To measure just how stiff the tissue had become, the team used a nanoindenter, an engineering tool typically reserved for testing materials like plastics or metals. They applied it to biological tissue, providing precise data about how stiffness changes in real time.
"We are uniquely positioned to tackle this problem due to our expertise in both engineering and biology," says Matthew Lee Tan, co-first author and former postdoctoral fellow at the University of Michigan. "This lets us identify opportunities to apply engineering tools to study disease and uncover new biological insights."
This interdisciplinary approach, combining tools from engineering, insights from biology and models built on real human tissue, reflects the collaborative spirit of Penn Engineering's scientific ecosystem.
Where to From Here?
The team's leading hypothesis is that these early-responding cells, once stuck in a transitional state, lay the groundwork for fibrosis to progress. They not only lose their original function but actively stiffen the tissue around them, making the environment more attractive to fibrosis-promoting cells.

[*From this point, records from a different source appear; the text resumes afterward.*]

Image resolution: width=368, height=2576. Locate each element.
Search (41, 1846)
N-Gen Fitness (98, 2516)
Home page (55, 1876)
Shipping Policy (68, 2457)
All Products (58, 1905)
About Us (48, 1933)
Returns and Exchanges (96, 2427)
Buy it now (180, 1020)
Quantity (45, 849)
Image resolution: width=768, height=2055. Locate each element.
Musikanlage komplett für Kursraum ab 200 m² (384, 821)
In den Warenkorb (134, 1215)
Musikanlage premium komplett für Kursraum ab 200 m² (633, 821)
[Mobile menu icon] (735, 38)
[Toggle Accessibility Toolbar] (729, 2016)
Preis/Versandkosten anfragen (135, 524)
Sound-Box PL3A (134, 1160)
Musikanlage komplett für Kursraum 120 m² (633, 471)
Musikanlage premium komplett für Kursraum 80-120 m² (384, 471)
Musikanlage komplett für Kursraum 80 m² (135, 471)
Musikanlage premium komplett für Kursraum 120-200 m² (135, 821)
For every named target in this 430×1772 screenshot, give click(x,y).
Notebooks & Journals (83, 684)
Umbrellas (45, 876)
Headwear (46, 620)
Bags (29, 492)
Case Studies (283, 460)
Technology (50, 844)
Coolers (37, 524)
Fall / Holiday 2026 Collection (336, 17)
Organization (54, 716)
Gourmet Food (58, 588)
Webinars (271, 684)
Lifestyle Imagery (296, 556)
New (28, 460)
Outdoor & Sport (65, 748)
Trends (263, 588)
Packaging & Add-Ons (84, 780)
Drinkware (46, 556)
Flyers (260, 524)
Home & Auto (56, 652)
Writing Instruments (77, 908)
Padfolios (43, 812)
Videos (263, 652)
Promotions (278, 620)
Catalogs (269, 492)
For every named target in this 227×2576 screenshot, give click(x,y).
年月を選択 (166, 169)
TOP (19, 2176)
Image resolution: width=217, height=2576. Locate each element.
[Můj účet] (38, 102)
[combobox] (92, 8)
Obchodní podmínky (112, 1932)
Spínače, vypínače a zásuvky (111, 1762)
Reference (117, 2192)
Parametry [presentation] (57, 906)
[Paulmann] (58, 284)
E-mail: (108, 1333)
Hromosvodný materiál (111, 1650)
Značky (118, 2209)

And while this study focused on epithelial cells — those at the interface between lung tissue and air — the researchers plan to expand their work to other key players in fibrosis: macrophages, fibroblasts and neutrophils.
"This is just the first step," says Loebel. "Now that we've built this tool, we can use it to look at cell-specific contributions to fibrosis, not just in the lungs, but potentially in other organs like the liver or skin, where fibrosis also causes major health problems."
A Blueprint for Future Therapies
Ultimately, the hope is that by understanding how stiffness affects cells in the earliest phases of fibrosis, scientists and doctors can better predict who's at risk and when to intervene.
"We're not trying to recreate fibrosis in the lab," Loebel says. "We're identifying its starting point. If we can understand the first responders, we can work toward treatments that prevent the entire cascade from happening."
Funding for this work came from the National Institutes of Health (R00-HL151670, R35GM157063, T32 GM1404, NHLBI T32 HL007749, R35HL160770 and R56ES035710), the American Lung Association (IA-939940), the David and Lucile Packard Foundation, and the National Science Foundation (NSF CMMI-1751898). The authors also thank Steven Huang for his assistance with human tissue sample collection.